Уже тогда я представлял себе, что моя работа должна целиком исходить из общей архитектуры и предпочитал объясняющим деталям синтез, живой и способный разбудить воображение».
Тут мы сталкиваемся с прямой противоположностью роденовского метода. Протестуя против вялой академической лепки, ученик Бари [378] ищет патетику в почти конвульсивном напряжении мышц и нервов, в бурных и грозных подспудных силах трепещущей плоти. Достигнув расцвета мастерства, он начнет проявлять больший интерес к детали, чем к целому, и потому, исходя из довольно спорного понимания требований своего искусства, он, не колеблясь, станет демонстрировать публике произвольно изуродованные или умышленно незавершенные произведения, ссылаясь в свое оправдание на то, что ревнителей великой скульптуры вполне удовлетворяют обломки Селинунта и Парфенона в музее Палермо или в Британском музее.
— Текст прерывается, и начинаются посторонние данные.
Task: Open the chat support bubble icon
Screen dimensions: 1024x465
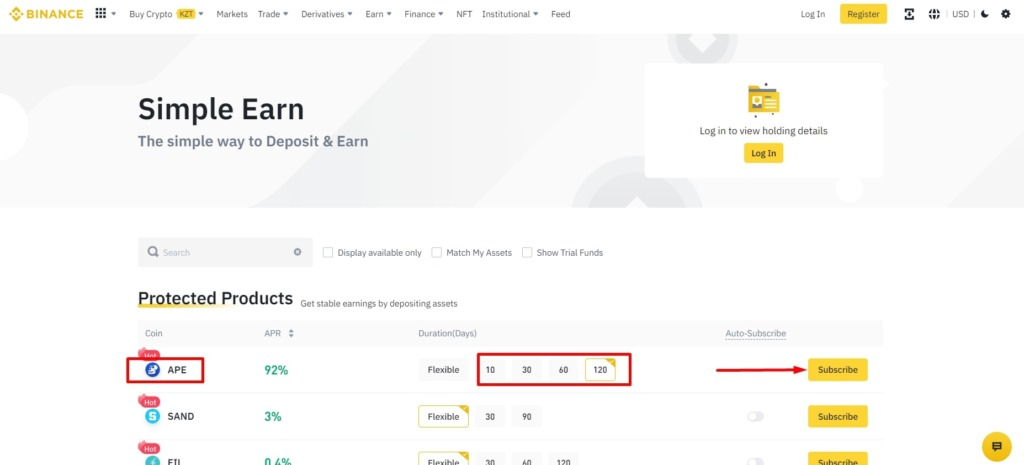Action: pos(996,445)
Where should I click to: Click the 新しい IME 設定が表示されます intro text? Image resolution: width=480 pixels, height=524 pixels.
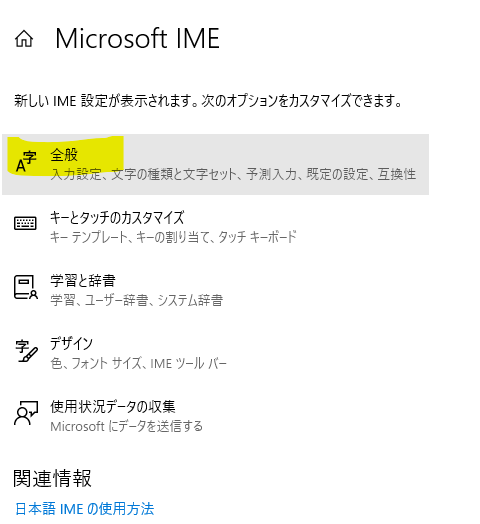(208, 101)
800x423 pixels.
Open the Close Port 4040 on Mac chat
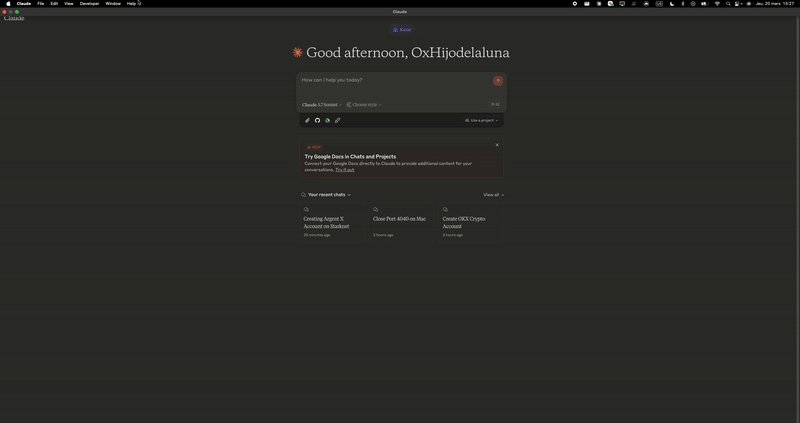pos(400,219)

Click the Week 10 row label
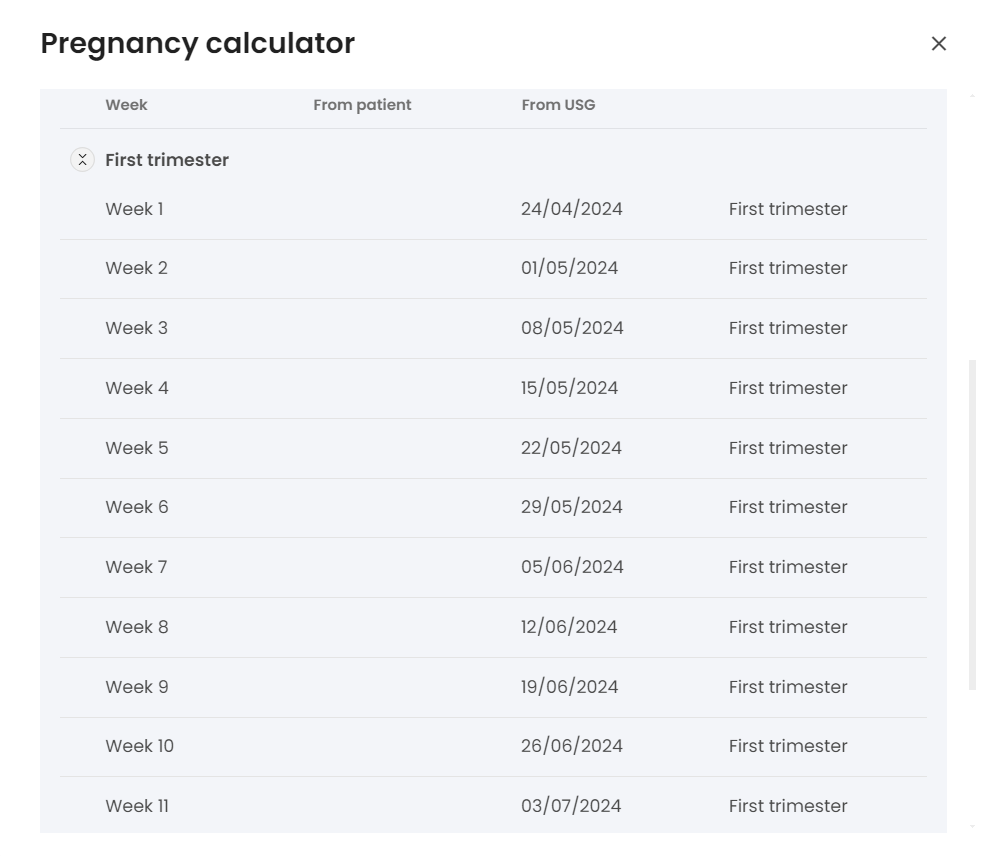point(139,746)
Как будто ваятели Сицилии и Афин не стремились, прежде всего, к упорядоченности и композиционному ритму, к гармонии и единству целого, как будто устремления этих великих художников сводились к созданию произведений из обломков!
Какую неразбериху должны были вызвать в среде молодых художников, в мире критиков и любителей искусства подобная доктрина и подобные примеры, подкрепленные существованием «восхитительных обломков»!
Бурдель, разумеется, прав, когда, говоря о музеях, где хранятся изувеченные части скульптур, изображавших неведомо кого, утверждает, что и обломки могут быть великолепны: «Посвященный, душа которого прониклась восхищением чистой красотой, в любом фрагменте видит шедевр».